March 19, 2009

Where's The Advertising In Online Advertising?

I have an odd thought about online advertising. What if there's no such thing?

What if it's really a whole lot of other things?

Let's start at the beginning.

In tv, radio or magazines, product marketing is primarily one thing -- ads. Sure, there is some product placement and some pr, but 98% of the "marketing content" is ads.

On the web, it's different. There are social media. There are sites and viral videos. There are banners. There is search. Marketers lump this all together and call it "online advertising" -- but I'm not sure any of it is advertising.

Websites are more like brochures than ads.

Social media is closer to pr than it is to advertising.

Viral videos are more like guerilla tactics and wild postings than ads.

Search is closer to a yellow pages listing than it is to an ad.

A banner is more like a direct mail piece than an ad.

So where's the advertising in online advertising?

Maybe what we're calling "online advertising" is really pr, sales promotion, listings, direct response and guerilla tactics, and just about every form of marketing communication except advertising.
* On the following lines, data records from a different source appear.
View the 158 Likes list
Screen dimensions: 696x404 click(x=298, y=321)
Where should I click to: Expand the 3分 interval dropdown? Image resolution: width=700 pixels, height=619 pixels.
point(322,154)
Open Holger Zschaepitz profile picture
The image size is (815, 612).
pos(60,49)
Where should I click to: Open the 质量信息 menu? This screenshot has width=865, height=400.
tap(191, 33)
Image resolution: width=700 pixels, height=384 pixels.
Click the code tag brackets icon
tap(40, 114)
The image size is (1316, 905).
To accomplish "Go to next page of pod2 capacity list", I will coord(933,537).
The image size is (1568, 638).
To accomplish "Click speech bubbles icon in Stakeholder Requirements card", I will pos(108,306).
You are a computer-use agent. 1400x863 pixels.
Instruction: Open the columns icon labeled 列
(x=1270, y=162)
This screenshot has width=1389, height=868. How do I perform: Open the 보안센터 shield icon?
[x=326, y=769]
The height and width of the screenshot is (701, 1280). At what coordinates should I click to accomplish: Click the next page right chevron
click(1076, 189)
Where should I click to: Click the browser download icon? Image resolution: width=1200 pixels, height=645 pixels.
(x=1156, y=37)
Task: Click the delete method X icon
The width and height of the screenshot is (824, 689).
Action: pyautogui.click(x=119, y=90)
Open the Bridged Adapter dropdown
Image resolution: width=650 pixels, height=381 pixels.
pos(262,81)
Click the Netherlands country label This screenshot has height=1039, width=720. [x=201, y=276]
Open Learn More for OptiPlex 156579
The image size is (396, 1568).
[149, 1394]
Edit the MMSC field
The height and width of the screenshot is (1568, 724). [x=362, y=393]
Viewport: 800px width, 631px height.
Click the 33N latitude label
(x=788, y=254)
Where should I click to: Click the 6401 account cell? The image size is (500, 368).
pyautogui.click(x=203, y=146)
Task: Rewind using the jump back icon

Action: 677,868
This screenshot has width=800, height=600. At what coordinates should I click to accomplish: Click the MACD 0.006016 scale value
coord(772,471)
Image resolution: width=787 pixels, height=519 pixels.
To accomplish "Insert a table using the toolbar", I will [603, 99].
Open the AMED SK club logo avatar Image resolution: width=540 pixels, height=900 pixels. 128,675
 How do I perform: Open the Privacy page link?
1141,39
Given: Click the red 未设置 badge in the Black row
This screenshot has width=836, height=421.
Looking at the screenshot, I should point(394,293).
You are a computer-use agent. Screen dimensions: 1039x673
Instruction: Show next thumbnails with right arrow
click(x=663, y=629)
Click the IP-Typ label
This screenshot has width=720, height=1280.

And maybe we've got the model all wrong. When this whole thing started, we had stand-alone online agencies. Now online is integrated into the fabric of most agencies. But what if both these models are wrong?

What if social media would be done better by pr shops? What if websites were created by sales promotion agencies? What if banners were done by direct response agencies?

What if the key competence isn't knowledge of the medium, but knowledge of the discipline?

Of course, the correct answer is that the key competence is neither of these. The key competence is creativity. The work will go where the creativity is, whether we call it "advertising" or anything else.